[Stored records]
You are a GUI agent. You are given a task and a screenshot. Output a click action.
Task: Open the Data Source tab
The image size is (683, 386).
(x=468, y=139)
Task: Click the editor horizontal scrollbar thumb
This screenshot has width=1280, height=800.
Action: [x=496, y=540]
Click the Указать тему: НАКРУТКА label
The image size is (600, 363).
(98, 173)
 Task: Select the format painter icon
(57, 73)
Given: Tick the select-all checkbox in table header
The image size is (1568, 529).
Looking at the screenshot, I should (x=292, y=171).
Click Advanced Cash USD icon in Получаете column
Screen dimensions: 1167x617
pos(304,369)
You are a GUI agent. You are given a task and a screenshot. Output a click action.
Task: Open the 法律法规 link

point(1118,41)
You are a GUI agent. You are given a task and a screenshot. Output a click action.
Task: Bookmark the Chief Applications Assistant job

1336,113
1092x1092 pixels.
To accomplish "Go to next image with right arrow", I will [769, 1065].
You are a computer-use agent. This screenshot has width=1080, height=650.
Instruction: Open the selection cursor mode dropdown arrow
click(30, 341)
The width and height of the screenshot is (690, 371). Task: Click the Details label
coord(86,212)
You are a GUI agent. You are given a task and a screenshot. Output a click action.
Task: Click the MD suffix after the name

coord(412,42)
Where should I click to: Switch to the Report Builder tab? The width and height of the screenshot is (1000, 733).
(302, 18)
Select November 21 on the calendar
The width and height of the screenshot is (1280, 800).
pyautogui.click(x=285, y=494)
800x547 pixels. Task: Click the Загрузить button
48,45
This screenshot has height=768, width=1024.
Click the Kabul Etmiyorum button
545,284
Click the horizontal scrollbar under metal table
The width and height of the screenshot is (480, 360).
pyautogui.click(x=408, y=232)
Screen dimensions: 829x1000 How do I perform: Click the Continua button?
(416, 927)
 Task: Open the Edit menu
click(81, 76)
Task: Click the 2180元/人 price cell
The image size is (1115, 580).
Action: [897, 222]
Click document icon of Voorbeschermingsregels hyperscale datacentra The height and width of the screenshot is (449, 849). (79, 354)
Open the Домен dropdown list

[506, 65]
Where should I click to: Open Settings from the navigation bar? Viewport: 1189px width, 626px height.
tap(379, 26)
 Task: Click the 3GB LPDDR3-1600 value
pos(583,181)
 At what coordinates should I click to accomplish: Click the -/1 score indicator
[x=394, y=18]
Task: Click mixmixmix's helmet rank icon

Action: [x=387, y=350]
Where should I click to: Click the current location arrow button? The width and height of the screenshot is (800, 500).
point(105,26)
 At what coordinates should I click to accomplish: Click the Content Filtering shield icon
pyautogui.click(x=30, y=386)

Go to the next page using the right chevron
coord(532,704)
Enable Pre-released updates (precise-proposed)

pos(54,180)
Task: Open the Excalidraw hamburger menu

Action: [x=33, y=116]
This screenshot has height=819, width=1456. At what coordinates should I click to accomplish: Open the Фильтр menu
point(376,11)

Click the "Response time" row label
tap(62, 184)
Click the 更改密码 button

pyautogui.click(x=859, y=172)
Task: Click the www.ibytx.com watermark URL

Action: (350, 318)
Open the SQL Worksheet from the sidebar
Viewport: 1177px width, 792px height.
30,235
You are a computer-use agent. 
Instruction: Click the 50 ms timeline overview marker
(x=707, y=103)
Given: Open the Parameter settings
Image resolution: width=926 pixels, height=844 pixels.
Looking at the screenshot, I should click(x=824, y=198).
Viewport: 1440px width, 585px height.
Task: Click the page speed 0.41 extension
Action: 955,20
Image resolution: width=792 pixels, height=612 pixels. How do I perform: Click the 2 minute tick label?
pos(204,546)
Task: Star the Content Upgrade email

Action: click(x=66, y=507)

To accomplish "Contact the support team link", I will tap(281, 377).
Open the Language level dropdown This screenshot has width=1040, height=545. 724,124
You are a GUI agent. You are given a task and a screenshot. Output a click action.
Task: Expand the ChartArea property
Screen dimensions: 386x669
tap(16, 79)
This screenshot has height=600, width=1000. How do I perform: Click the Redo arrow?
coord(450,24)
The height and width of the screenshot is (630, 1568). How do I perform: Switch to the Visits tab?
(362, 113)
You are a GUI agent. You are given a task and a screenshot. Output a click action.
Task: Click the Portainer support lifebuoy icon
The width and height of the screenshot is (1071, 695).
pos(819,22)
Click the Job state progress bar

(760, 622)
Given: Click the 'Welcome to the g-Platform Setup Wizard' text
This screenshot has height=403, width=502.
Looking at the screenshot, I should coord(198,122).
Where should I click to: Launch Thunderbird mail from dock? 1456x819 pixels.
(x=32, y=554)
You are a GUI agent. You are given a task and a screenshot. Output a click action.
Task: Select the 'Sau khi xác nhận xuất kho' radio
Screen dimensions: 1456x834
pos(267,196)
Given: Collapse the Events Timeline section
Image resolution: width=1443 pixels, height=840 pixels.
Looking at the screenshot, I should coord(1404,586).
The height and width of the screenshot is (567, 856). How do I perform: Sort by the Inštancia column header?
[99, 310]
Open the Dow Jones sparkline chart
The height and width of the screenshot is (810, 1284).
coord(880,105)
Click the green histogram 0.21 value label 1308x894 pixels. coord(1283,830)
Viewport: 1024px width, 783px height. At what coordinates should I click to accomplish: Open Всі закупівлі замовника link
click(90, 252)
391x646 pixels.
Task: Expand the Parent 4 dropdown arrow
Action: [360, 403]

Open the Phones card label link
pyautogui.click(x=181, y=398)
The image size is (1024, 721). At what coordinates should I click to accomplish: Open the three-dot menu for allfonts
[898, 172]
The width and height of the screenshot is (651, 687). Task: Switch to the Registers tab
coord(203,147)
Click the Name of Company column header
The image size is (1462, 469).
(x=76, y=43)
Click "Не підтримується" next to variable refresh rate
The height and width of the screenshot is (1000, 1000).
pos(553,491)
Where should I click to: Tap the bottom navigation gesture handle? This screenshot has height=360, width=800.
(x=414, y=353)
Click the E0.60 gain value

● TASK ITEM
Write out the records once more, precisely as they stand.

● EXPECTED OUTPUT
You are a GUI agent. You are given a task and a screenshot. Output a click action.
Task: Open the Data Source tab
The image size is (683, 386).
(x=468, y=139)
Task: Click the editor horizontal scrollbar thumb
This screenshot has width=1280, height=800.
Action: [x=496, y=540]
Click the Указать тему: НАКРУТКА label
The image size is (600, 363).
(98, 173)
 Task: Select the format painter icon
(57, 73)
Given: Tick the select-all checkbox in table header
The image size is (1568, 529).
Looking at the screenshot, I should (x=292, y=171).
Click Advanced Cash USD icon in Получаете column
Screen dimensions: 1167x617
pos(304,369)
You are a GUI agent. You are given a task and a screenshot. Output a click action.
Task: Open the 法律法规 link

point(1118,41)
You are a GUI agent. You are given a task and a screenshot. Output a click action.
Task: Bookmark the Chief Applications Assistant job

1336,113
1092x1092 pixels.
To accomplish "Go to next image with right arrow", I will [769, 1065].
You are a computer-use agent. This screenshot has width=1080, height=650.
Instruction: Open the selection cursor mode dropdown arrow
click(30, 341)
The width and height of the screenshot is (690, 371). Task: Click the Details label
coord(86,212)
You are a GUI agent. You are given a task and a screenshot. Output a click action.
Task: Click the MD suffix after the name

coord(412,42)
Where should I click to: Switch to the Report Builder tab? The width and height of the screenshot is (1000, 733).
(302, 18)
Select November 21 on the calendar
The width and height of the screenshot is (1280, 800).
pyautogui.click(x=285, y=494)
800x547 pixels. Task: Click the Загрузить button
48,45
This screenshot has height=768, width=1024.
Click the Kabul Etmiyorum button
545,284
Click the horizontal scrollbar under metal table
The width and height of the screenshot is (480, 360).
pyautogui.click(x=408, y=232)
Screen dimensions: 829x1000 How do I perform: Click the Continua button?
(416, 927)
 Task: Open the Edit menu
click(81, 76)
Task: Click the 2180元/人 price cell
The image size is (1115, 580).
Action: [897, 222]
Click document icon of Voorbeschermingsregels hyperscale datacentra The height and width of the screenshot is (449, 849). (79, 354)
Open the Домен dropdown list

[506, 65]
Where should I click to: Open Settings from the navigation bar? Viewport: 1189px width, 626px height.
tap(379, 26)
 Task: Click the 3GB LPDDR3-1600 value
pos(583,181)
 At what coordinates should I click to accomplish: Click the -/1 score indicator
[x=394, y=18]
Task: Click mixmixmix's helmet rank icon

Action: [x=387, y=350]
Where should I click to: Click the current location arrow button? The width and height of the screenshot is (800, 500).
point(105,26)
 At what coordinates should I click to accomplish: Click the Content Filtering shield icon
pyautogui.click(x=30, y=386)

Go to the next page using the right chevron
coord(532,704)
Enable Pre-released updates (precise-proposed)

pos(54,180)
Task: Open the Excalidraw hamburger menu

Action: [x=33, y=116]
This screenshot has height=819, width=1456. At what coordinates should I click to accomplish: Open the Фильтр menu
point(376,11)

Click the "Response time" row label
tap(62, 184)
Click the 更改密码 button

pyautogui.click(x=859, y=172)
Task: Click the www.ibytx.com watermark URL

Action: (350, 318)
Open the SQL Worksheet from the sidebar
Viewport: 1177px width, 792px height.
30,235
You are a computer-use agent. 
Instruction: Click the 50 ms timeline overview marker
(x=707, y=103)
Given: Open the Parameter settings
Image resolution: width=926 pixels, height=844 pixels.
Looking at the screenshot, I should click(x=824, y=198).
Viewport: 1440px width, 585px height.
Task: Click the page speed 0.41 extension
Action: 955,20
Image resolution: width=792 pixels, height=612 pixels. How do I perform: Click the 2 minute tick label?
pos(204,546)
Task: Star the Content Upgrade email

Action: click(x=66, y=507)

To accomplish "Contact the support team link", I will tap(281, 377).
Open the Language level dropdown This screenshot has width=1040, height=545. 724,124
You are a GUI agent. You are given a task and a screenshot. Output a click action.
Task: Expand the ChartArea property
Screen dimensions: 386x669
tap(16, 79)
This screenshot has height=600, width=1000. How do I perform: Click the Redo arrow?
coord(450,24)
The height and width of the screenshot is (630, 1568). How do I perform: Switch to the Visits tab?
(362, 113)
You are a GUI agent. You are given a task and a screenshot. Output a click action.
Task: Click the Portainer support lifebuoy icon
The width and height of the screenshot is (1071, 695).
pos(819,22)
Click the Job state progress bar

(760, 622)
Given: Click the 'Welcome to the g-Platform Setup Wizard' text
This screenshot has height=403, width=502.
Looking at the screenshot, I should coord(198,122).
Where should I click to: Launch Thunderbird mail from dock? 1456x819 pixels.
(x=32, y=554)
You are a GUI agent. You are given a task and a screenshot. Output a click action.
Task: Select the 'Sau khi xác nhận xuất kho' radio
Screen dimensions: 1456x834
pos(267,196)
Given: Collapse the Events Timeline section
Image resolution: width=1443 pixels, height=840 pixels.
Looking at the screenshot, I should coord(1404,586).
The height and width of the screenshot is (567, 856). How do I perform: Sort by the Inštancia column header?
[99, 310]
Open the Dow Jones sparkline chart
The height and width of the screenshot is (810, 1284).
coord(880,105)
Click the green histogram 0.21 value label 1308x894 pixels. coord(1283,830)
Viewport: 1024px width, 783px height. At what coordinates should I click to accomplish: Open Всі закупівлі замовника link
click(90, 252)
391x646 pixels.
Task: Expand the Parent 4 dropdown arrow
Action: [360, 403]

Open the Phones card label link
pyautogui.click(x=181, y=398)
The image size is (1024, 721). At what coordinates should I click to accomplish: Open the three-dot menu for allfonts
[898, 172]
The width and height of the screenshot is (651, 687). Task: Switch to the Registers tab
coord(203,147)
Click the Name of Company column header
The image size is (1462, 469).
(x=76, y=43)
Click "Не підтримується" next to variable refresh rate
The height and width of the screenshot is (1000, 1000).
pos(553,491)
Where should I click to: Tap the bottom navigation gesture handle? This screenshot has height=360, width=800.
(x=414, y=353)
Click the E0.60 gain value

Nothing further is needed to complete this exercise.